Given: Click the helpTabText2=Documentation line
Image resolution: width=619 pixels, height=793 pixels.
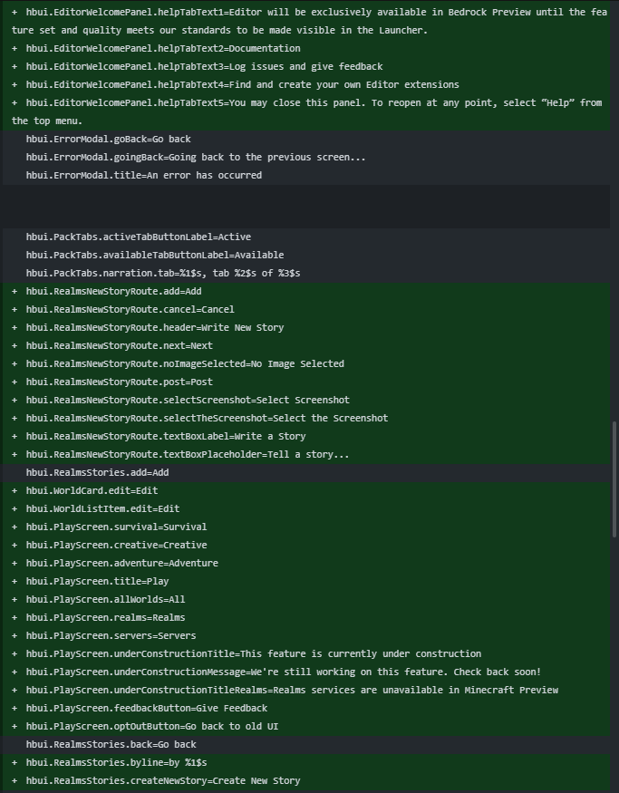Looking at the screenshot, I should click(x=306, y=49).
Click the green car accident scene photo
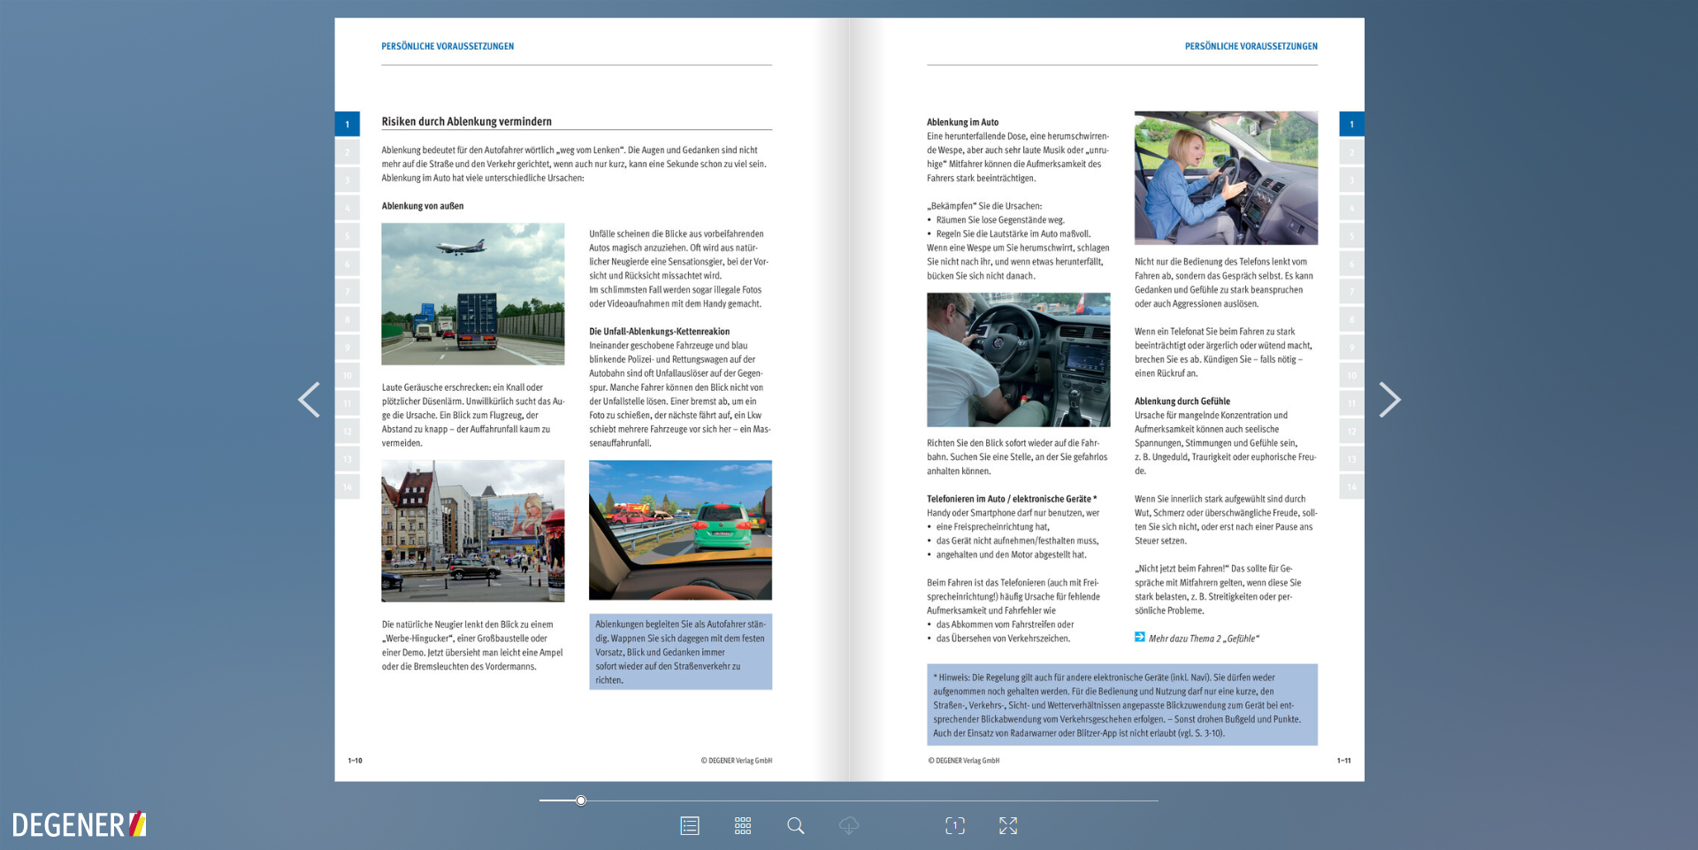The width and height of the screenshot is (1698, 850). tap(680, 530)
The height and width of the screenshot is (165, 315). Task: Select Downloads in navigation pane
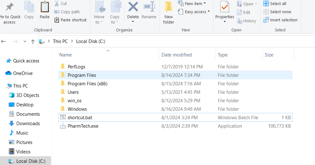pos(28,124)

**WHAT THE TASK ASKS**
Render the lines of the material above as a numbered list, skipping any blank lines and leaving out the pictures.

**SOLUTION BELOW**
1. Given: Click the helpTabText2=Documentation line
2. Image resolution: width=619 pixels, height=793 pixels.
3. Looking at the screenshot, I should click(x=306, y=49).
4. Click the green car accident scene photo
5. The width and height of the screenshot is (1698, 850). tap(680, 530)
6. The height and width of the screenshot is (165, 315). Task: Select Downloads in navigation pane
7. pos(28,124)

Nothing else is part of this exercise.